(DOCUMENT SOURCE):
Alors dans les grandes lignes, Looper, c'est l'histoire d'un Joseph Gordon-Levitt déguisé en Bruce Willis mais jeune (si si, il essaie même de l'imiter et galère un max pour être expressif avec ce vilain maquillage qui le défigure, comme s'il avait besoin de tout cela pour ne pas l'être...), tueur à gages passant la moitié du film dans ou autour de champs de canne à sucre, et à qui l'on livre ses victimes depuis le futur, en boucle: UPS, I did it again. Entre deux exécutions, Joe regarde son gousset, façon "quelle heure Joe ?". Bien entendu, à un moment donné, il va vouloir changer le cours de l'Histoire (enfin, c'est surtout son vieux lui, m'voyez). J'aime la SF. J'aime les films qui traitent du voyage dans le temps. Pour peu que l'artifice soit exploité intelligemment (pas forcément d'un point de vue scientifique, mais purement narratif), ça peut donner lieu à des situations franchement cools, auquel cas je ne vais pas être très regardant sur les petites incohérences ici ou là. Terminator 2 en est la preuve ultime. Looper, c'est du T2, du Retour vers le futur, du Timecop (j'ose !) et un million d'autres influences, plus ou moins bien digérées.


Mais c'est aussi et avant tout une première partie très réussie, mettant en place les enjeux, dépeignant un univers futuriste certes dépouillé, mais laissant le spectateur dans le flou avant de le guider dans la timeline, un peu comme le ferait un Andrew Niccol inspiré. Et une fois que tout est habilement présenté...et bien c'est là que ça se gâte ! Le héros se retrouve dans la cambrousse pour tout le temps restant ou presque. Sauf que n'est pas Jeff Nichols qui veut. Le film s'embourbe alors, multiplie les longueurs, tombe dans des travers jusque là évités, de la mièvrerie, de l'histoire d'amour calculée à des kilomètres, du rebondissement inutile, et surtout, pas de rythme. Nada. Un énorme ventre mou avant un sursaut salvateur de celui qui fut John McClane jadis, et enfin un dénouement assez brutalement amené (mais brutal dans le bon sens, pour le coup).

(MATÉRIEL FOURNI):

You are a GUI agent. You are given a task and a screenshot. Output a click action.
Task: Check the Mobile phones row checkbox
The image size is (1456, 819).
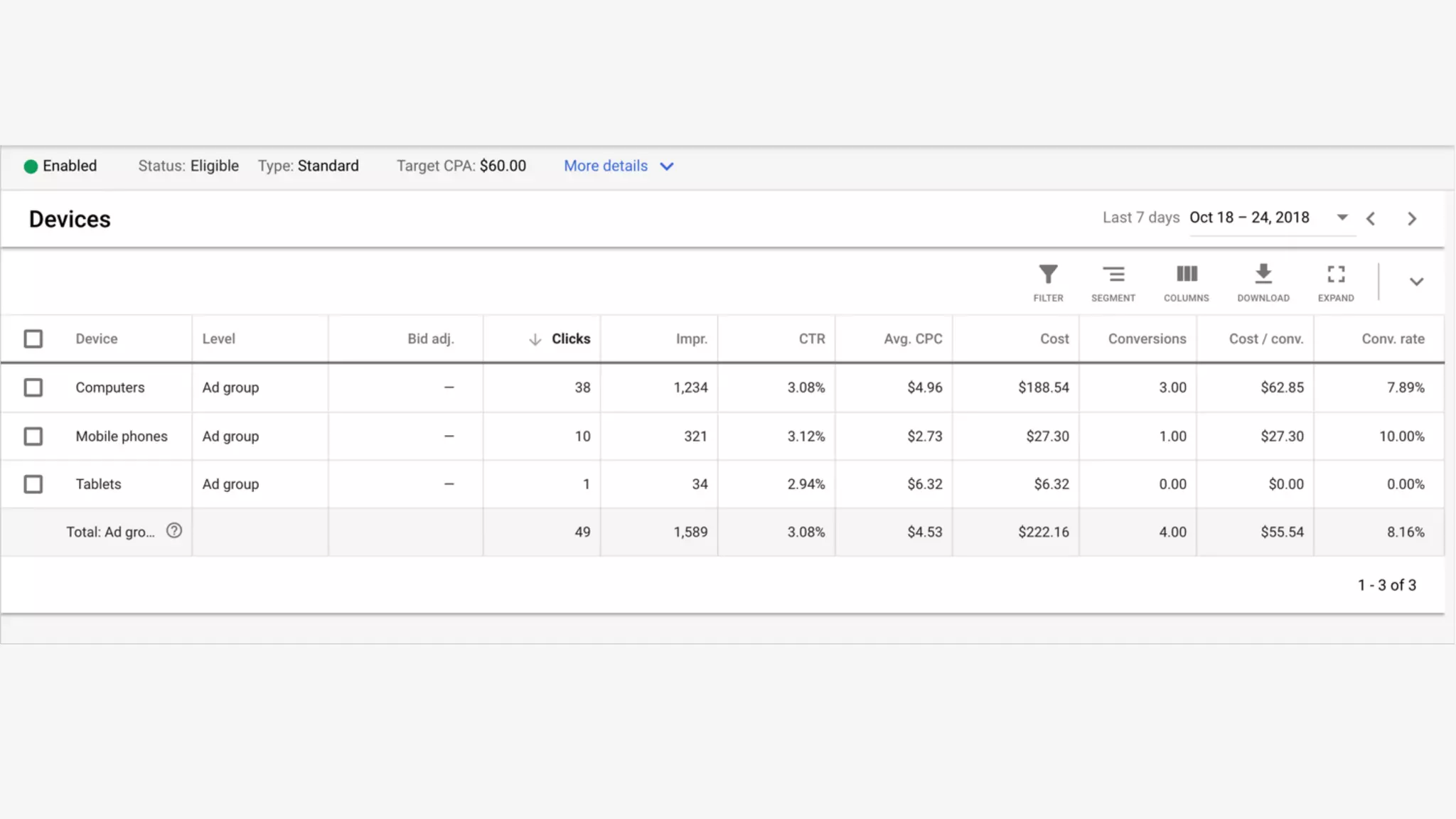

(CONSIGNE 1):
Reproduisez le passage de la critique de Looper qui commence par les mots « Mais c'est aussi » et se termine par « pour le coup). », en renommant « la cambrousse » en « la campagne ».
(CONSIGNE 2):
Pour chacune des affirmations suivantes, indiquez par oui ou par non si elle concorde avec la critique de Looper, en citant les mots décisifs du texte.
(a) La première partie du film y est jugée très réussie.
(b) Le héros passe tout le reste du film en ville.
(c) La critique exprime un rejet des films qui traitent du voyage dans le temps.

(RÉPONSE RÉDIGÉE 1):
Mais c'est aussi et avant tout une première partie très réussie, mettant en place les enjeux, dépeignant un univers futuriste certes dépouillé, mais laissant le spectateur dans le flou avant de le guider dans la timeline, un peu comme le ferait un Andrew Niccol inspiré. Et une fois que tout est habilement présenté...et bien c'est là que ça se gâte ! Le héros se retrouve dans la campagne pour tout le temps restant ou presque. Sauf que n'est pas Jeff Nichols qui veut. Le film s'embourbe alors, multiplie les longueurs, tombe dans des travers jusque là évités, de la mièvrerie, de l'histoire d'amour calculée à des kilomètres, du rebondissement inutile, et surtout, pas de rythme. Nada. Un énorme ventre mou avant un sursaut salvateur de celui qui fut John McClane jadis, et enfin un dénouement assez brutalement amené (mais brutal dans le bon sens, pour le coup).

(RÉPONSE RÉDIGÉE 2):
(a) Oui : « une première partie très réussie ».
(b) Non : « Le héros se retrouve dans la cambrousse pour tout le temps restant ou presque. »
(c) Non : « J'aime les films qui traitent du voyage dans le temps. »